_Assignment_
Look through the records that follow. Copy every line containing the word "section".

_Records_
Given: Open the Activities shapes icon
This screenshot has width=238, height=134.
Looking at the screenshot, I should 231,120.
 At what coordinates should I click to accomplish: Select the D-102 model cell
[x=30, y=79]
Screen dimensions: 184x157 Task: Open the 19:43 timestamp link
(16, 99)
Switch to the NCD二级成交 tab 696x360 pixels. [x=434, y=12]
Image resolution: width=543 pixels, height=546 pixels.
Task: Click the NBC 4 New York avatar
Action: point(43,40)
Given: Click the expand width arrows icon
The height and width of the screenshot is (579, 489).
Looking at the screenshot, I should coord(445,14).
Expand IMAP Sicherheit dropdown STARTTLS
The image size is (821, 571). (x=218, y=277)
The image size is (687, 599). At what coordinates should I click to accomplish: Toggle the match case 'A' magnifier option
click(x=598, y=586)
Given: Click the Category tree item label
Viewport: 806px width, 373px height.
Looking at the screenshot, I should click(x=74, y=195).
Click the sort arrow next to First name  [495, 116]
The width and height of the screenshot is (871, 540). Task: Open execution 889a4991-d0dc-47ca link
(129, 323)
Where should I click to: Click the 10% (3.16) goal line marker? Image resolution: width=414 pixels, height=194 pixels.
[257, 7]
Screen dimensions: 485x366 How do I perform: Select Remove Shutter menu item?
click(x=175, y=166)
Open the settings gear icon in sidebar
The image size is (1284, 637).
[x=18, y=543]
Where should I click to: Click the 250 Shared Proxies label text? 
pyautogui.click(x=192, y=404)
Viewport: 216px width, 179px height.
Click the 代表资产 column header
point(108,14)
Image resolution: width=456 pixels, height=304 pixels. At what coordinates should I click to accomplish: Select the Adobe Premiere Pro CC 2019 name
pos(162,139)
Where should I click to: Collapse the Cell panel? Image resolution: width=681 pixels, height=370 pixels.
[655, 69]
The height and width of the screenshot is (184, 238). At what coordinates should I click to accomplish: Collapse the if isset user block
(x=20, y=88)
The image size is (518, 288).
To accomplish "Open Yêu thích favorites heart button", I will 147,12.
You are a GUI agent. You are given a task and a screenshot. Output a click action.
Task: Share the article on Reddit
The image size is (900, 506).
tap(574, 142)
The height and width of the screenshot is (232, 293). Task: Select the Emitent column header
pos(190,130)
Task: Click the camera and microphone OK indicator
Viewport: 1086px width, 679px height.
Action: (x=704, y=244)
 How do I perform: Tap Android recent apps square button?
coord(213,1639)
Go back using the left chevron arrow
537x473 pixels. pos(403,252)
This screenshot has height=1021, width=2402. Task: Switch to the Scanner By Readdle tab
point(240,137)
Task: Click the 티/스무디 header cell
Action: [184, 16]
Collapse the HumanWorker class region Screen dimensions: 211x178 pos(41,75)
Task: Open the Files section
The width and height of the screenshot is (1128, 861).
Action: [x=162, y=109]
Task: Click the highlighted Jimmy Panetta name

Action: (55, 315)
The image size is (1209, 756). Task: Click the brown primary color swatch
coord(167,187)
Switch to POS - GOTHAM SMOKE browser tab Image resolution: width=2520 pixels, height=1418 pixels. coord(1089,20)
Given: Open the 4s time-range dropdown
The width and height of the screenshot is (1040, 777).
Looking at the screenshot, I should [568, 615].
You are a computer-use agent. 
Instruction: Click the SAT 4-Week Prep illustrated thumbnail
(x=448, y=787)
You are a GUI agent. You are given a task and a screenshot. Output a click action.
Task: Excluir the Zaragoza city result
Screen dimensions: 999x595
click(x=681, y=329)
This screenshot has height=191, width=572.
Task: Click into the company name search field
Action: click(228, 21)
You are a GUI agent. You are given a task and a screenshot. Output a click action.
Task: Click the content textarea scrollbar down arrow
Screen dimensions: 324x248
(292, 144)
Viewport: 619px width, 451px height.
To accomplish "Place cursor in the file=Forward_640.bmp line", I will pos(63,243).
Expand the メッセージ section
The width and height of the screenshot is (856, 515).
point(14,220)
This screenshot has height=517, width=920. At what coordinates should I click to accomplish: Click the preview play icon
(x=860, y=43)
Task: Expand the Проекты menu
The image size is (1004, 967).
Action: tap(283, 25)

_Expected output_
Task: Open the Files section
Expand the メッセージ section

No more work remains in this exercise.